Starship V3 Takes Flight: The Dawn of a New Era in Reusable Spaceflight
Hot staging success, in-space heat shield imaging, and flap stress tests mark major milestones in the push for rapid reusability and massive Starlink deployment.
Starship Version 3 just completed its first flight test, delivering a masterclass in engineering progress. The redesigned vehicle lifted off flawlessly, executed a textbook hot staging separation, deployed a full payload of next-generation satellites while in orbit, and survived an intentionally aggressive reentry that tested its heat shield and structural limits—all while streaming live views back to Earth.

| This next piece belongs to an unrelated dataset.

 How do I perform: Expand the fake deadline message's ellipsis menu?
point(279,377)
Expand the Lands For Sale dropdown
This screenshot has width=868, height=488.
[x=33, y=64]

These results accelerate the timeline for fully reusable heavy-lift operations and the kind of Starlink constellation scale that changes global connectivity economics.
Key Takeaways
All 33 Raptor 3 engines ignited cleanly on the Super Heavy booster at liftoff, carrying the stack through maximum dynamic pressure without issue.
Hot staging worked on the first attempt for Version 3: the ship’s six engines lit while still attached to the booster, clamps retracted safely, and separation occurred cleanly.
The ship demonstrated strong engine-out capability after losing one Raptor Vacuum engine mid-ascent, gimbaling the remaining engines to maintain trajectory and completing a suborbital mission on five engines.
An upgraded PEZ dispenser deployed 22 satellites—20 Starlink mass simulators plus two specialized “Dodger Dog” units—in record time, previewing the system’s ability to handle up to 60 full V3 Starlink satellites per flight.
Two free-flying satellites equipped with cameras and high-powered flashlights successfully imaged Starship’s heat shield from orbit in real time, a critical data point for future tower catches.
The ship intentionally stressed its aft flaps with a high-Mach “flap slap” maneuver, passed peak heating and peak dynamic pressure, executed a return-to-launch-site-style banking turn, and performed a two-engine landing burn before a soft splashdown in the Indian Ocean.
Experimental heat-shield tiles bonded with new methods on the leeward side held firm through ascent and reentry, delivering actionable data for future flights.